1. Field of the Invention
This invention relates to an electrolytic cell and a process for utilizing the electrolytic cell to achieve the labeling of proteins, peptides and other organic molecules. More particularly, this invention relates to an electrolytic cell and a process for utilizing the electrolytic cell to achieve the radiolabeling of proteins, peptides and other organic molecules.
2. Description of Related Art
Present techniques for labeling proteins, peptides and other organic molecules with halogens or other labels suffer from several drawbacks. Chemical labeling processes, for example, often are difficult to scale-up and tend to damage the proteins and peptides which are to be labeled. In addition, because these same chemical labeling processes may have low yields, unreacted label has to be separated from the labeled material. While this purification step not only makes chemical labeling processes less efficient, in the case of radioactive labels it exposes the operator to a hazardous substance. Among the current processes for radiolabeling proteins is solid phase iodination which employs oxidative techniques for producing an electrophilic iodine species (I.sup.+) from sodium iodide.
Present electrochemical techniques for labeling proteins, peptides and other organic molecules with halogens or other labels, such as technetium and rhenium, suffer from other drawbacks. For example, electrochemical labeling processes often use platinum or gold as the anode and cathode of the electrolytic cell. Using current electrochemical techniques, biological materials can be iodinated on a microgram scale with up to 80% incorporation of radioiodine. In order to get short reaction times, many workers use a relatively high ratio of anode surface area to electrolyte volume. This high ratio of anode surface area to electrolyte volume is commonly accomplished by using a platinum crucible which functions as the reaction vessel as well as the anode. Platinum crucibles, however, are inadequate for commercial operation for a number of reasons. For example, platinum crucibles are not practical because their geometry precludes maintaining a uniform potential across the anode surface, particularly in solutions of low conductivity. Also, their geometry does not allow easy variation of the surface area/electrolyte volume ratio. This is due to the fact that, for any shape, area does not increase as fast as volume. Further, these crucibles use relatively large amounts of platinum or gold which must be either thrown away after each use or subjected to cumbersome cleaning procedures which generate liquid radioactive waste.

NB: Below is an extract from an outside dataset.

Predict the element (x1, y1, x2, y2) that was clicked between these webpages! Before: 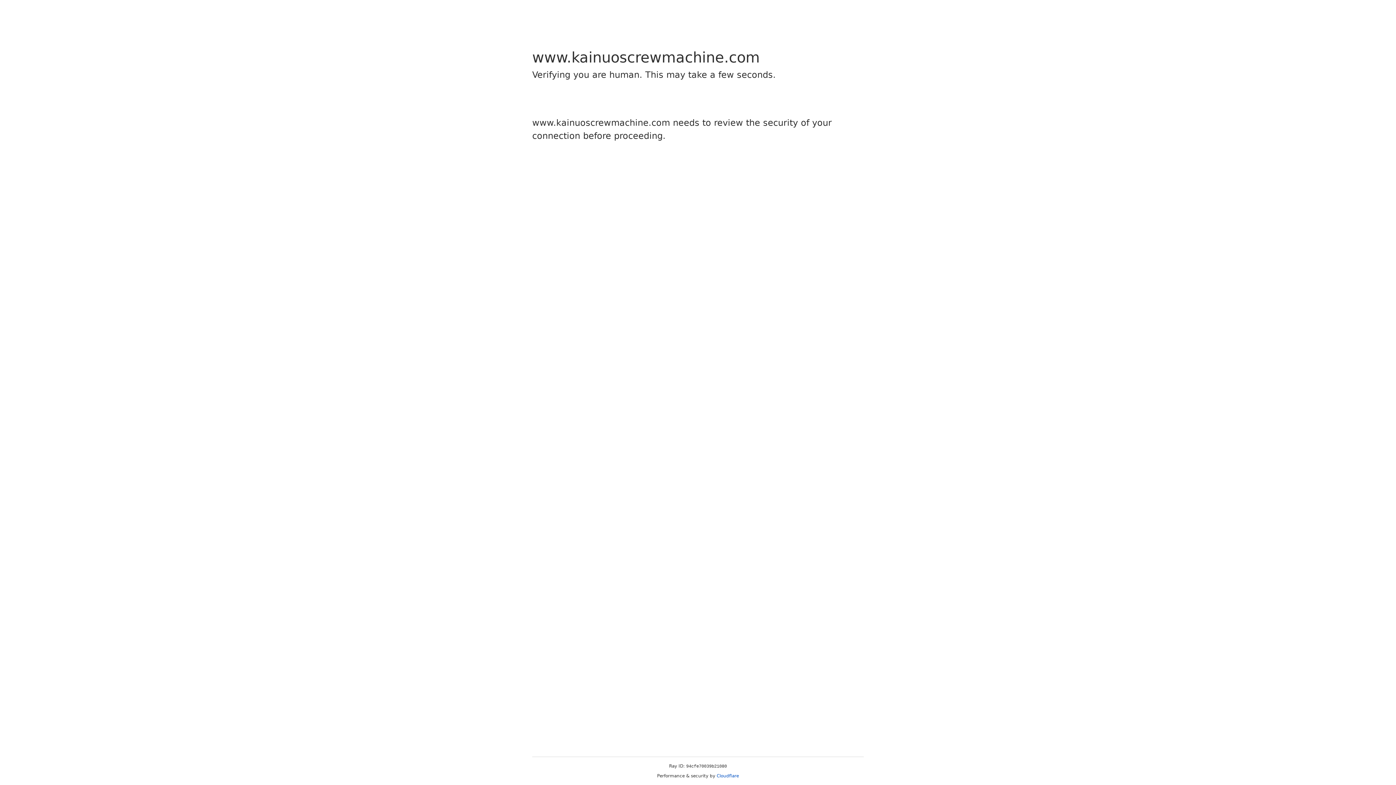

Present electrochemical techniques also suffer from drawbacks similar to chemical techniques. For example, in the context of the commercial production of radiolabeled monoclonal antibodies (MAbs), the anodes, cathodes, membranes, and other components of the electrolytic cell can become contaminated with the radioactive labeling agent. The cost of radioactive waste disposal makes it necessary to pay more attention to the efficiency of use of the isotope and to where it ends up when efficiency is less than 100%.